• Your objective
In the records below, lay out the part that opens with the line containing "Click the blue" and closes with the line containing "Action: coord(169,168)" as a Markdown table. Use the columns Row and Line, number each line in Row, and skip any blank lines.

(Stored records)
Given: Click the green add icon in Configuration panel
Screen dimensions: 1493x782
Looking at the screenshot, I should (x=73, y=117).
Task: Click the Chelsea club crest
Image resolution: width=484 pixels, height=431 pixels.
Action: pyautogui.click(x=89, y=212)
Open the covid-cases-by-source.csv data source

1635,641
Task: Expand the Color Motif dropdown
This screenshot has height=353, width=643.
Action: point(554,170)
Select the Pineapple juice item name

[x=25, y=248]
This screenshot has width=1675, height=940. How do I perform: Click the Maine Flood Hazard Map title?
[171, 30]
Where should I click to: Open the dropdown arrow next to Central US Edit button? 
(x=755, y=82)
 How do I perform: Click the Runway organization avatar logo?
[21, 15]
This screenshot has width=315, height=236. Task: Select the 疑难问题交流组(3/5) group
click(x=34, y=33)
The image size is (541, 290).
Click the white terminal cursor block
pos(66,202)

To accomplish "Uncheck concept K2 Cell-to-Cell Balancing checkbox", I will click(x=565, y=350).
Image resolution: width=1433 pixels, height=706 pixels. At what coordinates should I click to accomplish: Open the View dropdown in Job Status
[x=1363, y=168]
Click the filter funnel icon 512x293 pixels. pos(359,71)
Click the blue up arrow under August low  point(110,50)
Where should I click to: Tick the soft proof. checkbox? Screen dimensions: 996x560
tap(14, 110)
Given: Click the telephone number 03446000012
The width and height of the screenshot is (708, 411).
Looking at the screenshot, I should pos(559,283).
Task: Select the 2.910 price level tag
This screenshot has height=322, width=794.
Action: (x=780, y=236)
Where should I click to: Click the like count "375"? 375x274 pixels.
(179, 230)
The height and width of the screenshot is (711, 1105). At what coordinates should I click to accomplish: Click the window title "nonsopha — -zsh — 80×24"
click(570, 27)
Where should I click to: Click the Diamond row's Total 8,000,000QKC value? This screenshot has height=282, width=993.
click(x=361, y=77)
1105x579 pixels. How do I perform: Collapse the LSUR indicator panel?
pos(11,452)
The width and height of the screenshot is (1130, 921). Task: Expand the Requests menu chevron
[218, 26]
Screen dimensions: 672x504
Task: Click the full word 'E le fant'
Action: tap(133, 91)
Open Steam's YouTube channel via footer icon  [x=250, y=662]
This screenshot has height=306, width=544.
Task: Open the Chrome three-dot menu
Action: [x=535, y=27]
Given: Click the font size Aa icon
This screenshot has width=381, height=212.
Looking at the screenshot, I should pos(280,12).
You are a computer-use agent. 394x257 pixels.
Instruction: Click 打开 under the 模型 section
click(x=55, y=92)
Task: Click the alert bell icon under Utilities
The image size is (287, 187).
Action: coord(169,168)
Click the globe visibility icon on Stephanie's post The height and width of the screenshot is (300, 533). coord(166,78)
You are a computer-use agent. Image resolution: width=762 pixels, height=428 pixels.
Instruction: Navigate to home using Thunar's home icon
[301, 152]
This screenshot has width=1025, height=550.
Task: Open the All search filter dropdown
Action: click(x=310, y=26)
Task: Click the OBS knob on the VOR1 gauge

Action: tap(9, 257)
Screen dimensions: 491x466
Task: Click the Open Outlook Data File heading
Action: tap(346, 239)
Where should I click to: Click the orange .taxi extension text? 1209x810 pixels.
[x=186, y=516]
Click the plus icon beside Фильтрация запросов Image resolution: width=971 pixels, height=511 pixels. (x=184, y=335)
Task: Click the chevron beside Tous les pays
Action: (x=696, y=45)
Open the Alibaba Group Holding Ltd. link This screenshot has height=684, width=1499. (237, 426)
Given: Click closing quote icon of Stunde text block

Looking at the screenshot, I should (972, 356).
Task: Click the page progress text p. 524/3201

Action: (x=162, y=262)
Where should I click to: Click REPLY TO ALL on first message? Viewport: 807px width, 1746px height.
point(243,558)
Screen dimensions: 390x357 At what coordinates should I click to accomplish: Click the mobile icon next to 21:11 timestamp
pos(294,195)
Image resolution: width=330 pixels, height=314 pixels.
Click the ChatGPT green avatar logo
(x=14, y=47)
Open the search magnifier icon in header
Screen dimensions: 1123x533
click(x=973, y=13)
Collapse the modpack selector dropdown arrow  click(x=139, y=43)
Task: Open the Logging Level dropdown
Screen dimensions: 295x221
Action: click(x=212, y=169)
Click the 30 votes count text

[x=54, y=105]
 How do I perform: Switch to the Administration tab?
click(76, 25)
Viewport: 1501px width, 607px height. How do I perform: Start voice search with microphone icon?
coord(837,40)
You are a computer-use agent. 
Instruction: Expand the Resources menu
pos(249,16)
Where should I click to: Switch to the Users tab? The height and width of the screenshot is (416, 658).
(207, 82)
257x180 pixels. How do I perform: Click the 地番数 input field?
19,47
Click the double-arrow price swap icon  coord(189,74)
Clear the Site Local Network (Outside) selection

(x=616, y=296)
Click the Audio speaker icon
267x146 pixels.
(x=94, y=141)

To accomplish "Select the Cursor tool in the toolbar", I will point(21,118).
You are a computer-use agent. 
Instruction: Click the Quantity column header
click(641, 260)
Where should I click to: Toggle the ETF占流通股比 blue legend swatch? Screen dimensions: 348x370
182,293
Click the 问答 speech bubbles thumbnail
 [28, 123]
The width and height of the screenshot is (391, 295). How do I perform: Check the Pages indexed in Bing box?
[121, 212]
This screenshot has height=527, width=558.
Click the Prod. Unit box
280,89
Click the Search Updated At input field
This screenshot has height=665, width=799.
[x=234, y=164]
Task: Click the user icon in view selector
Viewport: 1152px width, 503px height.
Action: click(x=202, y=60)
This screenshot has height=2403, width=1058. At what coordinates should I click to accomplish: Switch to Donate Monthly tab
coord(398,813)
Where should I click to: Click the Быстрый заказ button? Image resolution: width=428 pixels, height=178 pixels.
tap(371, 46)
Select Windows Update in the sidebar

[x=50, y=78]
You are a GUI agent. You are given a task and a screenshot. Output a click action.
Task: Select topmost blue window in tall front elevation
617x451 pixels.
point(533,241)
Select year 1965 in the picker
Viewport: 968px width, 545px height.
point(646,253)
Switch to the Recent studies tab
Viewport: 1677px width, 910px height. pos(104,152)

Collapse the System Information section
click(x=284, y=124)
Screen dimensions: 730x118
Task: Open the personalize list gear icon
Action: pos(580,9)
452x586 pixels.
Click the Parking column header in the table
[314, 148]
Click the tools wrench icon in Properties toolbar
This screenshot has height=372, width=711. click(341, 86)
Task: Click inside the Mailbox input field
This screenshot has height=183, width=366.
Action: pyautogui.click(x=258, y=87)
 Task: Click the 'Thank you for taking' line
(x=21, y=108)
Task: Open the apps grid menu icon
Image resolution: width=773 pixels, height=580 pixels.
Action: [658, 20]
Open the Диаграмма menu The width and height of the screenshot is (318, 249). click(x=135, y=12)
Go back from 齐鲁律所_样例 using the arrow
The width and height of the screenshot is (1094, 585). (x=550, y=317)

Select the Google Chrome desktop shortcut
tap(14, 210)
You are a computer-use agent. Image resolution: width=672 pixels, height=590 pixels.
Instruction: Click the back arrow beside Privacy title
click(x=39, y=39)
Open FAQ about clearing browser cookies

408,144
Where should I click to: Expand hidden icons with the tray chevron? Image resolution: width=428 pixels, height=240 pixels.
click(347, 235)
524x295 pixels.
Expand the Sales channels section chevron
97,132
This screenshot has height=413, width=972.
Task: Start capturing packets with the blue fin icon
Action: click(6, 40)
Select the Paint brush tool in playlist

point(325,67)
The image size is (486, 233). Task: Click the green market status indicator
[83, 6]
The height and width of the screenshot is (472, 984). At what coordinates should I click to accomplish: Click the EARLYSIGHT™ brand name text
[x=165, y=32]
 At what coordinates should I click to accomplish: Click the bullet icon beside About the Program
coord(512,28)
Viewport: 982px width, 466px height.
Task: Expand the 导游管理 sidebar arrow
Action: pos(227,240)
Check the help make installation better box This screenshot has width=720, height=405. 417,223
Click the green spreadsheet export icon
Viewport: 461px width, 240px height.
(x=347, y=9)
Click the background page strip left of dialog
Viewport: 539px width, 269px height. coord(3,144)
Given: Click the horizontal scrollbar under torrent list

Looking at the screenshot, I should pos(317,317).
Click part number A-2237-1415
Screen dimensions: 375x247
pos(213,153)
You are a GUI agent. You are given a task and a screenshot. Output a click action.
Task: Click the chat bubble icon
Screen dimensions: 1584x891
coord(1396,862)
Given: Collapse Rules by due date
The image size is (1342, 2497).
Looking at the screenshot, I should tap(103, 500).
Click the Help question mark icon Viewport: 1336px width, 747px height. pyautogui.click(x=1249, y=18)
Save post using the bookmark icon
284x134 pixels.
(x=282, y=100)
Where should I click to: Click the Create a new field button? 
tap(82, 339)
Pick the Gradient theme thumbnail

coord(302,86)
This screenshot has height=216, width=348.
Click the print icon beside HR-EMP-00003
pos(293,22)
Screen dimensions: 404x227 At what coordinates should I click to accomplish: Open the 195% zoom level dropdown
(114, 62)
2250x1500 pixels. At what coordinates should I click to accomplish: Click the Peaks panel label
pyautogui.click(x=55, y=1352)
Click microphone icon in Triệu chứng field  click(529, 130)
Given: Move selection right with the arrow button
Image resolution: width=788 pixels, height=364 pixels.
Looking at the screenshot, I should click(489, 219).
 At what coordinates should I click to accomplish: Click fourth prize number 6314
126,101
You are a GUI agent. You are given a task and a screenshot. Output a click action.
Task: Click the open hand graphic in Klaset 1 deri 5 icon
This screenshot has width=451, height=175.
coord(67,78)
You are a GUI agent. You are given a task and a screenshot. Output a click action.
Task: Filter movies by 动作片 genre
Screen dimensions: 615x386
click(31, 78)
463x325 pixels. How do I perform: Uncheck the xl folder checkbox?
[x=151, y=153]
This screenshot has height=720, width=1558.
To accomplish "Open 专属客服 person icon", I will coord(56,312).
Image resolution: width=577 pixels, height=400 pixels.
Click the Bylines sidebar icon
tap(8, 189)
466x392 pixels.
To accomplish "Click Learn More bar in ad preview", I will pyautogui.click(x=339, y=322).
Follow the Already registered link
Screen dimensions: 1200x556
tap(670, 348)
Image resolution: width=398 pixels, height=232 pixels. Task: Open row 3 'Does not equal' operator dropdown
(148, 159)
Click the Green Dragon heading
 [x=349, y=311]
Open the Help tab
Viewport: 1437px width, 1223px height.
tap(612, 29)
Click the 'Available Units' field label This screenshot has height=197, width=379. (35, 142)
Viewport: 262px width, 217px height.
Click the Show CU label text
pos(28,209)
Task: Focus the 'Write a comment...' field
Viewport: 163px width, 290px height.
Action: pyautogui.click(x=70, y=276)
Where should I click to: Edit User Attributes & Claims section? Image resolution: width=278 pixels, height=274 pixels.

• Solution for this task
| Row | Line |
|---|---|
| 1 | Click the blue up arrow under August low  point(110,50) |
| 2 | Where should I click to: Tick the soft proof. checkbox? Screen dimensions: 996x560 |
| 3 | tap(14, 110) |
| 4 | Given: Click the telephone number 03446000012 |
| 5 | The width and height of the screenshot is (708, 411). |
| 6 | Looking at the screenshot, I should pos(559,283). |
| 7 | Task: Select the 2.910 price level tag |
| 8 | This screenshot has height=322, width=794. |
| 9 | Action: (x=780, y=236) |
| 10 | Where should I click to: Click the like count "375"? 375x274 pixels. |
| 11 | (179, 230) |
| 12 | The height and width of the screenshot is (711, 1105). At what coordinates should I click to accomplish: Click the window title "nonsopha — -zsh — 80×24" |
| 13 | click(570, 27) |
| 14 | Where should I click to: Click the Diamond row's Total 8,000,000QKC value? This screenshot has height=282, width=993. |
| 15 | click(x=361, y=77) |
| 16 | 1105x579 pixels. How do I perform: Collapse the LSUR indicator panel? |
| 17 | pos(11,452) |
| 18 | The width and height of the screenshot is (1130, 921). Task: Expand the Requests menu chevron |
| 19 | [218, 26] |
| 20 | Screen dimensions: 672x504 |
| 21 | Task: Click the full word 'E le fant' |
| 22 | Action: tap(133, 91) |
| 23 | Open Steam's YouTube channel via footer icon  [x=250, y=662] |
| 24 | This screenshot has height=306, width=544. |
| 25 | Task: Open the Chrome three-dot menu |
| 26 | Action: [x=535, y=27] |
| 27 | Given: Click the font size Aa icon |
| 28 | This screenshot has width=381, height=212. |
| 29 | Looking at the screenshot, I should pos(280,12). |
| 30 | You are a computer-use agent. 394x257 pixels. |
| 31 | Instruction: Click 打开 under the 模型 section |
| 32 | click(x=55, y=92) |
| 33 | Task: Click the alert bell icon under Utilities |
| 34 | The image size is (287, 187). |
| 35 | Action: coord(169,168) |